Gille/StrangeMerges_15-7B-slerp

TEXT GENERATIONConcurrency Cost:1Model Size:7BQuant:FP8Ctx Length:4kPublished:Jan 31, 2024License:apache-2.0Architecture:Transformer0.0K Open Weights Cold

Gille/StrangeMerges_15-7B-slerp is a 7 billion parameter language model created by Gille, resulting from a slerp merge of Gille/StrangeMerges_14-7B-slerp and CultriX/Wernicke-7B-v9. This model is designed for general text generation tasks, leveraging its merged architecture to achieve a balanced performance across various benchmarks. It features a 4096-token context length and demonstrates an average score of 72.41 on the Open LLM Leaderboard, indicating solid reasoning and language understanding capabilities.

Loading preview...

Model Overview

Gille/StrangeMerges_15-7B-slerp is a 7 billion parameter language model developed by Gille. It is a product of a slerp merge (spherical linear interpolation) combining two distinct models: Gille/StrangeMerges_14-7B-slerp and CultriX/Wernicke-7B-v9. This merging technique aims to blend the strengths of its constituent models, offering a versatile solution for various natural language processing tasks.
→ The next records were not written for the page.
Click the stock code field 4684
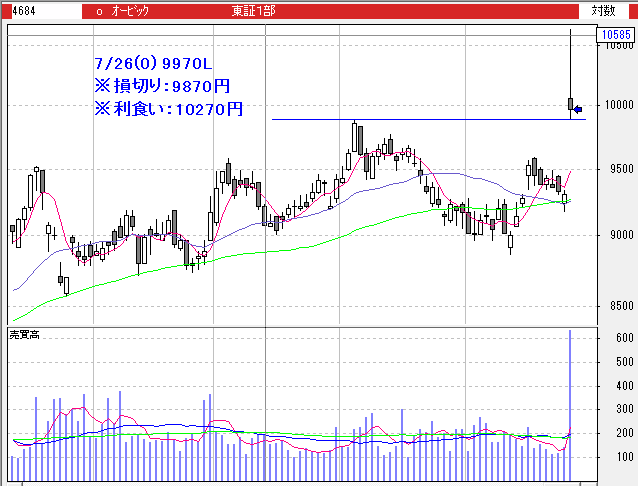click(x=14, y=10)
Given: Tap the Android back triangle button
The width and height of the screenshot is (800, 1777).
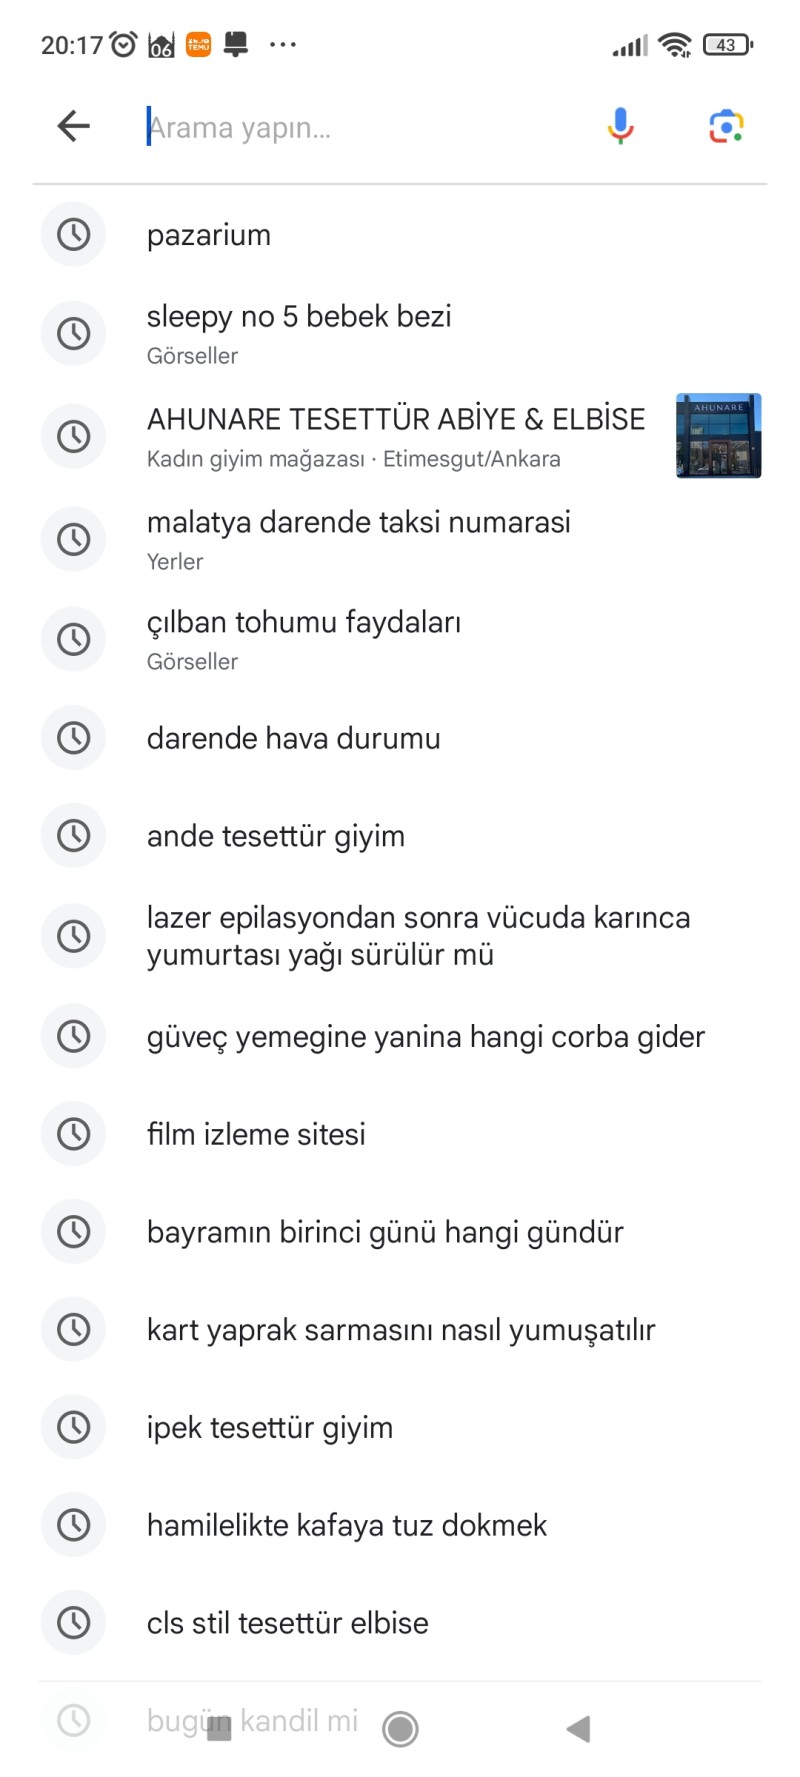Looking at the screenshot, I should click(x=578, y=1728).
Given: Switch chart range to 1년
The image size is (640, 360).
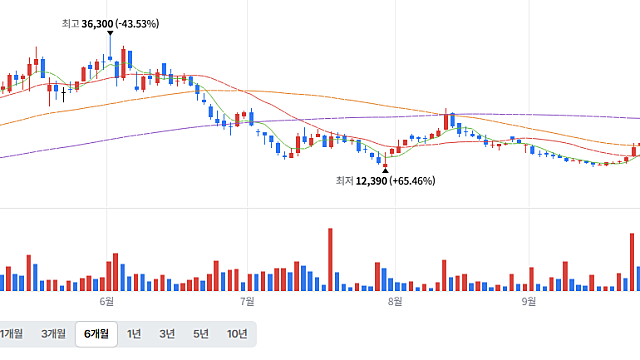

Key Capabilities & Performance

This model demonstrates strong performance across a range of benchmarks, as evaluated on the Open LLM Leaderboard. Key scores include:

  • Average Score: 72.41
  • AI2 Reasoning Challenge (25-Shot): 68.00
  • HellaSwag (10-Shot): 86.82
  • MMLU (5-Shot): 65.58
  • TruthfulQA (0-shot): 59.99
  • Winogrande (5-shot): 82.56
  • GSM8k (5-shot): 71.49

These results indicate a balanced capability in reasoning, common sense, language understanding, and mathematical problem-solving. The model supports a context length of 4096 tokens.

Usage

Developers can easily integrate StrangeMerges_15-7B-slerp into their projects using the transformers library, with provided Python code examples for text generation. The model is configured to use bfloat16 for efficient computation.